In our consumer society, sex is a popular marketing tool: what makes a "good ad" is widely known and sex is an important ingredient. You only have to look at advertisements for cars, perfumes, fizzy drinks, jeans and all kinds of beauty products to see this. Can we really make sport into an economic commodity like the others? And if so, how can this advertising principle be applied to the world of sport?

This is a valid question which recalls the media treatment handed out to our sportswomen and it seems particularly relevant with the approach of the London Olympic and Paralympic Games, when women medal winners will be in the limelight. Like the media, sport is a magnifying mirror of our society.

No one can deny that women are still trying to find their place in the typically masculine domain of sport. One way in which they seem to do this, or which has been forced on them by advertising and the media, is to go down the path of hypersexualization. To be noticed and talked about, the sportswoman needs to show off her figure, her feminine attributes, rather than her technical, physical skills.

In France, the latest example is the 2011/2012 pre-season campaign for the flagship Bourges Basketball team, where the poster showed one woman's buttocks with a basketball ball on her hip and the slogan "Dare to Tango." (Tango is the nickname of the team.) It would be reminiscent of the marketing strategy of a certain calendar, Dieux du Stade, produced by Stade Français rugby club for several years, were it not so equivocal and irrelevant: it is not the sportswoman's body which is portrayed, but a single part of her anatomy -- you cannot even see her face.

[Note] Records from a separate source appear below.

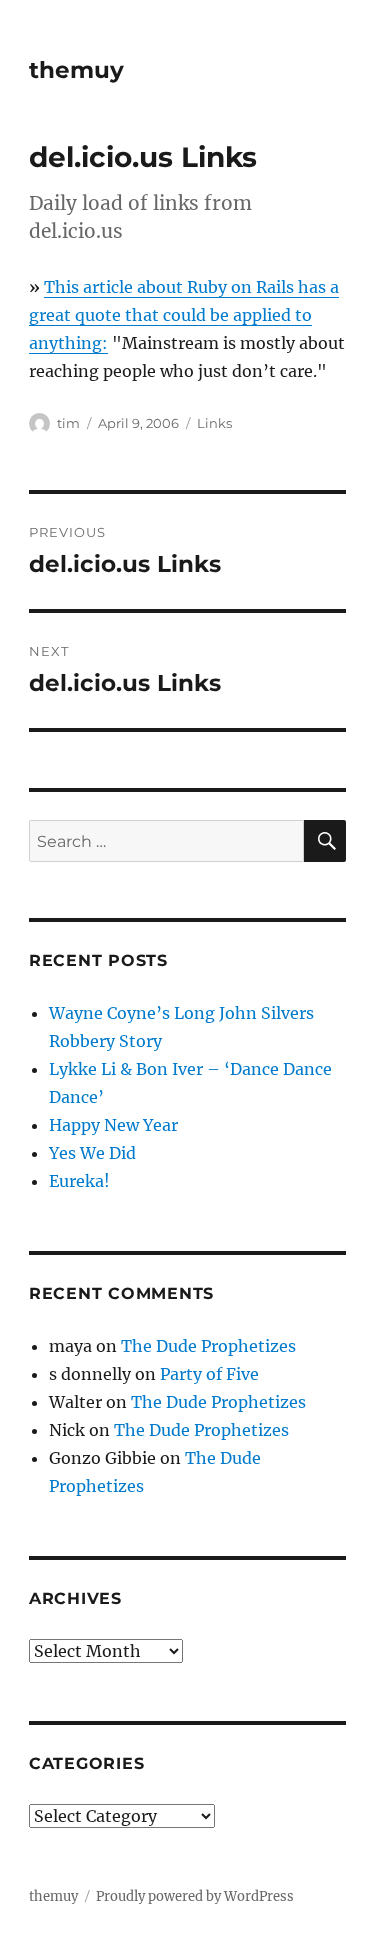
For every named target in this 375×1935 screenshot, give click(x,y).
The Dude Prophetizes (208, 1346)
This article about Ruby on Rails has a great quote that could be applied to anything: (184, 315)
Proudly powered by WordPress (195, 1896)
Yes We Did (92, 1153)
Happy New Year (113, 1125)
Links (214, 423)
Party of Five (209, 1374)
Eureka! (79, 1181)
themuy (76, 70)
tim (68, 423)
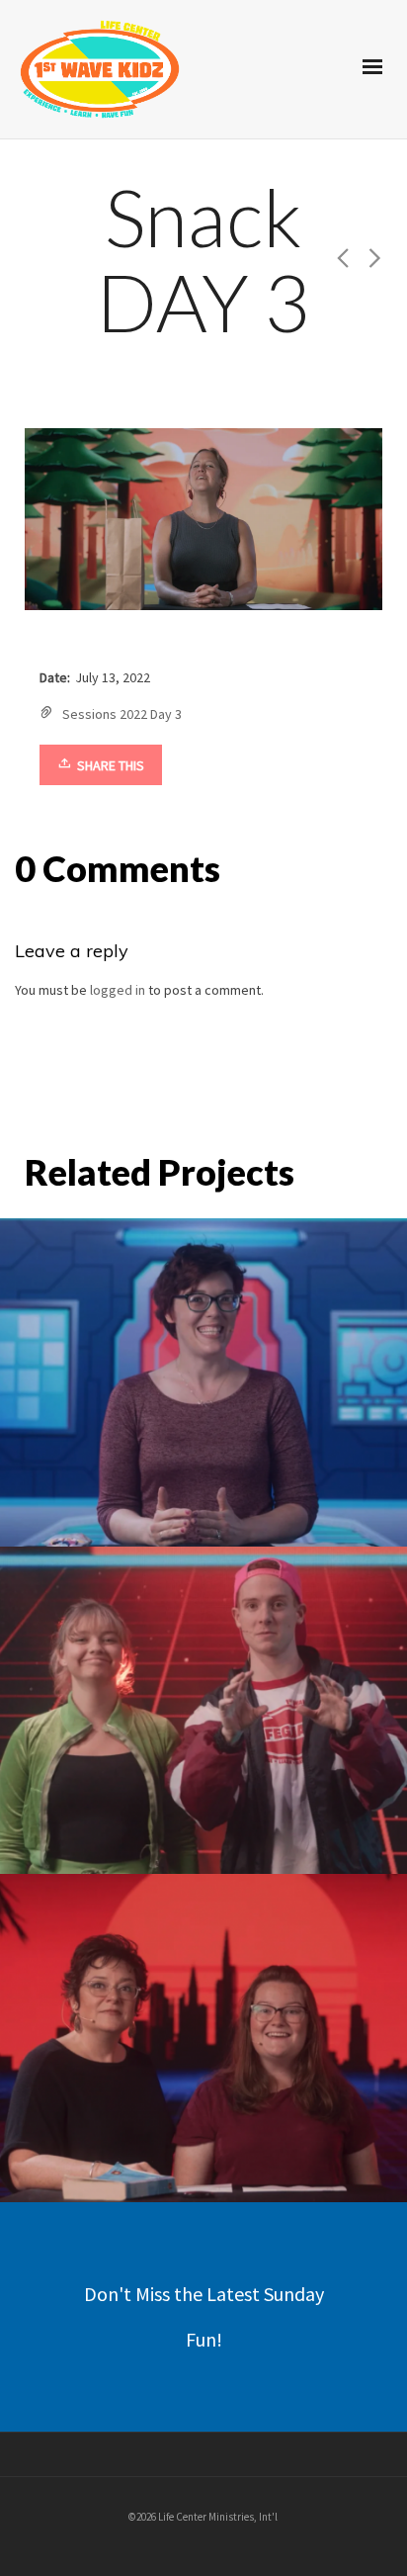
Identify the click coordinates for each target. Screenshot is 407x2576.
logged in (117, 990)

This poster really seems to reduce the sportswoman to a sex object. It is also difficult to see the connection between the slogan "Dare to Tango," basketball and the image shown. The "tanga" thong is not actually required clothing for the tango or for basketball. What is shocking here is the gratuitous use of sex and eroticism.

This campaign, like others before it and in line with what is too often the media coverage of women's sports in general, distorts the idea of the body as it should be viewed in the context of sport, and reinforces the concept of hegemonic masculinity, which is defined by sociologist R.W.Connell as a pattern of gendered practices that reinforces male dominance and female subordination in society.

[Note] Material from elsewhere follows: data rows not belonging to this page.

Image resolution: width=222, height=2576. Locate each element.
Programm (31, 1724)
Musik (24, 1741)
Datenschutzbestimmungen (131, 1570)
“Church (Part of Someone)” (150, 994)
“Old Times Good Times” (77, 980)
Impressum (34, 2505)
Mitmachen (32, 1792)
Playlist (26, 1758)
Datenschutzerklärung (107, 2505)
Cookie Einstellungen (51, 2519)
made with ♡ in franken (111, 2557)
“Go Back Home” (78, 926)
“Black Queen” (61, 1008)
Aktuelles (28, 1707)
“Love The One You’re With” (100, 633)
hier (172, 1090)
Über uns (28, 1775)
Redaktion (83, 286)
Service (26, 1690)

Seen from this angle, then, sport is a social structure which reproduces male domination by (over)emphasising "skills" such as strength, power and aggression, according to author Lois Bryson in an essay in Sport, Men and the Gender Order, and by excluding women through portraying them in a "decontextualized" way.

Shouldn't the sports movement be fighting against this portrayal? Of course, the financial stakes for elite sport are high, but nevertheless it seems very dangerous to make sport into an economic commodity in its own right.

The marketing strategy behind this campaign is wrong, as well. An 2011 English study, Prime Time from the Commission on the Future of Women's Sport showed recently that fans of both women's and men's sports are primarily interested in the technical prowess and authenticity of the athletes rather than the shape of their bodies.

Sportswomen deserve different media coverage from the treatment to which they have been subjected.

Although sport has been an effective channel for emancipating women, or possibly because of that, in women's sports, the question of dress codes, like that of media treatment, is crucial today. Even if sport raises the issue of the relationship with the body, its essential qualities remain the bringing together of athletes, and the quest for the perfect, effective movement, and personal excellence.

Hypersexualization is a problem because it forces women outside the sphere of their sports participation and reduces them to the status of sex objects. This serves to destroy the emancipating relationship with the body that comes from doing sport. We need to promote women's sport, but please don't let us lose sight of the specificity of sport. The media should show us, instead, the smiles of the women who win, and keep the Olympic and sporting spirit alive.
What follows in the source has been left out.